[What the exercise asks] Reproduce the records below verbatim, from the line containing "Click the sender name Alwin Hoogerdijk" through the line containing "pyautogui.click(x=1134, y=187)", both of those lines included and nothing else.

[Supplied data]
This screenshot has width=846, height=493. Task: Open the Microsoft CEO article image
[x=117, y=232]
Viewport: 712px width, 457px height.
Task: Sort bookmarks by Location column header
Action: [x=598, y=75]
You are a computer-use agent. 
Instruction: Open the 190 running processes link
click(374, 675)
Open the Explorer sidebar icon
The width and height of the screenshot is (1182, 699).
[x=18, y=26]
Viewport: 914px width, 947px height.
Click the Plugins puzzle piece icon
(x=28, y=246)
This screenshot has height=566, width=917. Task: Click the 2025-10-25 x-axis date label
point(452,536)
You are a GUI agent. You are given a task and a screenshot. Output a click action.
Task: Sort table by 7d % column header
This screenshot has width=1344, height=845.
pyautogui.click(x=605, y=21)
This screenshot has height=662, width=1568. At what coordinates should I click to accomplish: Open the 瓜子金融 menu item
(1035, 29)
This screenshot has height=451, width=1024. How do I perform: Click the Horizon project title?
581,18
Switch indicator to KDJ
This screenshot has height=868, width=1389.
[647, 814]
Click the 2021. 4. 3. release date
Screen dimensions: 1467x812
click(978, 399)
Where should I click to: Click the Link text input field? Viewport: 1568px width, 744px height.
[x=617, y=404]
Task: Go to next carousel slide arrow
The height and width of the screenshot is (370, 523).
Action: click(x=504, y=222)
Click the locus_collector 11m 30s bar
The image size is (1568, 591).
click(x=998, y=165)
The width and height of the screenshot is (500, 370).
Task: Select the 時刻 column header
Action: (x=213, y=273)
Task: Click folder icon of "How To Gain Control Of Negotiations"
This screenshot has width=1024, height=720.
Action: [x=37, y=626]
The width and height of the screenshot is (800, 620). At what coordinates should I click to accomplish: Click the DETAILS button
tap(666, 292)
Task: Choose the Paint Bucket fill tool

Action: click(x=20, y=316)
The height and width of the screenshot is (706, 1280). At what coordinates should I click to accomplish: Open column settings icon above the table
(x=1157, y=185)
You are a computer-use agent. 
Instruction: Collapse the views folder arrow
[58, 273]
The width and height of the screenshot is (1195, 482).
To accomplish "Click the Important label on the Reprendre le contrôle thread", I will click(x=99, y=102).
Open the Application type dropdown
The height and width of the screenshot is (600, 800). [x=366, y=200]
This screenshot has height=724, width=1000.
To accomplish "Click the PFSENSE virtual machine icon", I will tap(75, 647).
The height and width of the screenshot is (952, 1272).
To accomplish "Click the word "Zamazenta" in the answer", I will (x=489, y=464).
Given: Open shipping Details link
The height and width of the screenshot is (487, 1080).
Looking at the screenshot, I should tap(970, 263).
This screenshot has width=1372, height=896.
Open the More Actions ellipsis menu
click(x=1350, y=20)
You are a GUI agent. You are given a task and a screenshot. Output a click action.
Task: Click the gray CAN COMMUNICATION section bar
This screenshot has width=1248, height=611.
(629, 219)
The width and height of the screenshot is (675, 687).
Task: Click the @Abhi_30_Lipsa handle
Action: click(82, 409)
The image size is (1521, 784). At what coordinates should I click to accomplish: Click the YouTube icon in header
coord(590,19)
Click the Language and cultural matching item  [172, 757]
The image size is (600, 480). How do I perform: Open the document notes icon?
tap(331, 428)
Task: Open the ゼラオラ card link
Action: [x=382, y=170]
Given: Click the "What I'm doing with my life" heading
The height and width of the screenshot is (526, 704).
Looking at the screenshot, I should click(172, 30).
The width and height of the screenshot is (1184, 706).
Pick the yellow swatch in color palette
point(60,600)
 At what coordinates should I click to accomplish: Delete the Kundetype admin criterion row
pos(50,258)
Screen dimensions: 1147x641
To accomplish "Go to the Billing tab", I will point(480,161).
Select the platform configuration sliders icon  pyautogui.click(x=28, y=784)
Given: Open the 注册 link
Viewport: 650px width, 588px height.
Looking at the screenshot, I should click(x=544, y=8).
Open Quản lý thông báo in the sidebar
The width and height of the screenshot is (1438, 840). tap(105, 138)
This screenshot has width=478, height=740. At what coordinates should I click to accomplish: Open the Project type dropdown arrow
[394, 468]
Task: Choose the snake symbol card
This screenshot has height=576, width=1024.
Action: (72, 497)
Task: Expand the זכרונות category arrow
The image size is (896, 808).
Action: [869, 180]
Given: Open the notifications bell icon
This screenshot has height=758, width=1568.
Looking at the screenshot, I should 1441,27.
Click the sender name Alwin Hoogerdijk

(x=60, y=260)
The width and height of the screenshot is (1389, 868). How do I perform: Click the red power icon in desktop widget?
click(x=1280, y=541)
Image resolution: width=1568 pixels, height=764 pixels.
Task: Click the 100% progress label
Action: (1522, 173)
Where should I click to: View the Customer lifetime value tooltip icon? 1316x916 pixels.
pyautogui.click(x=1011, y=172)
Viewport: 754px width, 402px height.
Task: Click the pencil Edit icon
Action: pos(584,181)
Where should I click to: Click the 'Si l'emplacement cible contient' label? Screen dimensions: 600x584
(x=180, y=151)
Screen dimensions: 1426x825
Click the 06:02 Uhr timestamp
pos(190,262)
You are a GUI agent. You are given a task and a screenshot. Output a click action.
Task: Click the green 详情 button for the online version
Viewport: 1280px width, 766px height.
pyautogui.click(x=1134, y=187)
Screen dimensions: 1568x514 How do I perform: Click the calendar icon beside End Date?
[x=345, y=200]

[Expected answer]
Click the sender name Alwin Hoogerdijk

(x=60, y=260)
The width and height of the screenshot is (1389, 868). How do I perform: Click the red power icon in desktop widget?
click(x=1280, y=541)
Image resolution: width=1568 pixels, height=764 pixels.
Task: Click the 100% progress label
Action: (1522, 173)
Where should I click to: View the Customer lifetime value tooltip icon? 1316x916 pixels.
pyautogui.click(x=1011, y=172)
Viewport: 754px width, 402px height.
Task: Click the pencil Edit icon
Action: pos(584,181)
Where should I click to: Click the 'Si l'emplacement cible contient' label? Screen dimensions: 600x584
(x=180, y=151)
Screen dimensions: 1426x825
Click the 06:02 Uhr timestamp
pos(190,262)
You are a GUI agent. You are given a task and a screenshot. Output a click action.
Task: Click the green 详情 button for the online version
Viewport: 1280px width, 766px height.
pyautogui.click(x=1134, y=187)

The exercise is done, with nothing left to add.